I had to wait to post about this project because it was a Christmas present for a special family member. I won’t go into all the details of making a quilt in this tutorial, but I will talk about what I did differently.
If you want more information about the process of creating a quilt, click here for part one of a four part series on the quilting method.
Since I love making themed quilts, this theme is going to be dogs. I have selected four fabrics in the same colour story involving dogs. I have also selected a brown twin sized sheet for the backing and brown bias tape for the edges.
The first steps will be to cut out the squares and then arrange the pattern repeat. Same as last time I used 10 inch (25.4 cm) squares.
After collecting all the fabric in row order, I started sewing the squares together. Once the rows are sewn it’s time to iron down the seams. Next join the rows together and again iron down the seams.
Using spray adhesive and a large area, sandwich the front, batting and back together, one layer at a time. Once they are together trim around the edges so all layers are even.
As part of the extra detailing for this project I wanted to sew Dachshunds into the quilt. I started by taking a line drawing of a Dachshund and placed it into my projector. I traced this image in the size I wanted on to tracing paper. Then I cut out the image.

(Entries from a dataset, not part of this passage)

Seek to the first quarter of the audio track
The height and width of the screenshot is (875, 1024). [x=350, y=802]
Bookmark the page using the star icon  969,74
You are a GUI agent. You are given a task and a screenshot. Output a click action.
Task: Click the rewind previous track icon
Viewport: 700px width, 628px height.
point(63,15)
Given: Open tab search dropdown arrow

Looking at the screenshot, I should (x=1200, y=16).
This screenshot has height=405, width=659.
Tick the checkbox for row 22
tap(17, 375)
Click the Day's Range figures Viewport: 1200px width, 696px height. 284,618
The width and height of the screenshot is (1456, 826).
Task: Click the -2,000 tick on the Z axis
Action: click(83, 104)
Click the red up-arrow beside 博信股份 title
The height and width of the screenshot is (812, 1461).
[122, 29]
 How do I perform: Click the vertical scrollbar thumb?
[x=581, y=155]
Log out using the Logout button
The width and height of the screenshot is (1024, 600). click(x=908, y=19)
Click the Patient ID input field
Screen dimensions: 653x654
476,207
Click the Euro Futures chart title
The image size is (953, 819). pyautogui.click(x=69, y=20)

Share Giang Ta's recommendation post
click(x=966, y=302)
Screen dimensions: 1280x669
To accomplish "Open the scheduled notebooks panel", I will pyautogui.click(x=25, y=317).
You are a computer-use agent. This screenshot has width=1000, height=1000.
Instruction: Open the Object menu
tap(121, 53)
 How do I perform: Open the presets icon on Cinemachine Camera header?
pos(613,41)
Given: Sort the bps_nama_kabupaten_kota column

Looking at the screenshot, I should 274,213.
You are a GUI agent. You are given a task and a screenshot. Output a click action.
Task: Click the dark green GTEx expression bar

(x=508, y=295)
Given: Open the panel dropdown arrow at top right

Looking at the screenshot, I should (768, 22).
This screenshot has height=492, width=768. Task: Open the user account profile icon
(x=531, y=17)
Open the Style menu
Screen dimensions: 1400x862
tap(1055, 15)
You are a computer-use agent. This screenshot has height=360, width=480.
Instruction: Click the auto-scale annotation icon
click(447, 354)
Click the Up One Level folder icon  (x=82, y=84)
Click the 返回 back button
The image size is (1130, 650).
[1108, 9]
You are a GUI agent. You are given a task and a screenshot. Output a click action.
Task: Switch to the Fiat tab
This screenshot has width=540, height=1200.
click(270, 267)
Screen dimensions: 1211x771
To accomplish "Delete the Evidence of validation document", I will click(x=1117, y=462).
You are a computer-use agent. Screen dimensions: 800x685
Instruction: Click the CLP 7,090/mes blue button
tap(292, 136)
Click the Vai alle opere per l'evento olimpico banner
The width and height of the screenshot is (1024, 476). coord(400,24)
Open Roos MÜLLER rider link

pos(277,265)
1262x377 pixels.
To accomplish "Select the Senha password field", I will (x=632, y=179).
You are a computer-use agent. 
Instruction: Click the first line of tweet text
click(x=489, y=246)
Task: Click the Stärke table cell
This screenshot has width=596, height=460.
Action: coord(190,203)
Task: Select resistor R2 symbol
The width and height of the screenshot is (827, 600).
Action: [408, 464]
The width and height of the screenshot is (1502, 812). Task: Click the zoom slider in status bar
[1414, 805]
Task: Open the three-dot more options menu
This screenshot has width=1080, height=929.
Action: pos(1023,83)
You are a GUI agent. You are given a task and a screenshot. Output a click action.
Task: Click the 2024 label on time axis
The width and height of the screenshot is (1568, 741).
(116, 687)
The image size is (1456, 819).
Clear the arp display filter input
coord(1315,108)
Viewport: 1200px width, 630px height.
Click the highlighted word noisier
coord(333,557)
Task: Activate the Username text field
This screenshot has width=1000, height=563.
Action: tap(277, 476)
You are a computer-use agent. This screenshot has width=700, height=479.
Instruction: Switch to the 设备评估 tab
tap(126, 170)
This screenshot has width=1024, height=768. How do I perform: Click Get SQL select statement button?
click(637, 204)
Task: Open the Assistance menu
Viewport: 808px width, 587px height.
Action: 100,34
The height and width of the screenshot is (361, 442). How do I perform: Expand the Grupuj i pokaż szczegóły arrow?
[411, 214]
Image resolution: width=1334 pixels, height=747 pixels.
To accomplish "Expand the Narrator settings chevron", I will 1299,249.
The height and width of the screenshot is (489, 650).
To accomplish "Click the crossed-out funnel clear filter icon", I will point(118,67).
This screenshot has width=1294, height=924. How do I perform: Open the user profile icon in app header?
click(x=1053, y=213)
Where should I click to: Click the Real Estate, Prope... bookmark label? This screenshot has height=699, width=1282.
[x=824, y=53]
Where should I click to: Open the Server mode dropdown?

Even though I traced all of the lines, the details inside the body like part of the ear and upper legs didn’t make it on to the quilt. Next I planned out where I wanted to sew the Dachshund and how many times. There were five altogether, one in the middle and then one in each of the corners. To make it a little more interesting they are not all facing the same direction.
To sew on the dogs I decided to pin the template I created to the quilt and sew around it. If I were to do this again I would instead go with a washable marker, trace around the image, sew on that line and then wash the quilt. It was a good thing I only did this five times as my poor template had been through the wringer by the last.
Just like the picnic quilt the image is much easier to see on the back than from the front.
Since just sewing in the Dachshunds would not be enough to keep the layers together after the adhesive washes out, I sewed in lines both vertically and horizontally, but did not go through the dogs. Once I reached a dog I would cut the treads and begin again after the image.
I am very happy with how the project turned out and was anxiously awaiting Christmas to be able to send it off to it’s intended home.
Did you give any handmade gifts over the holidays? I’d love to hear about them.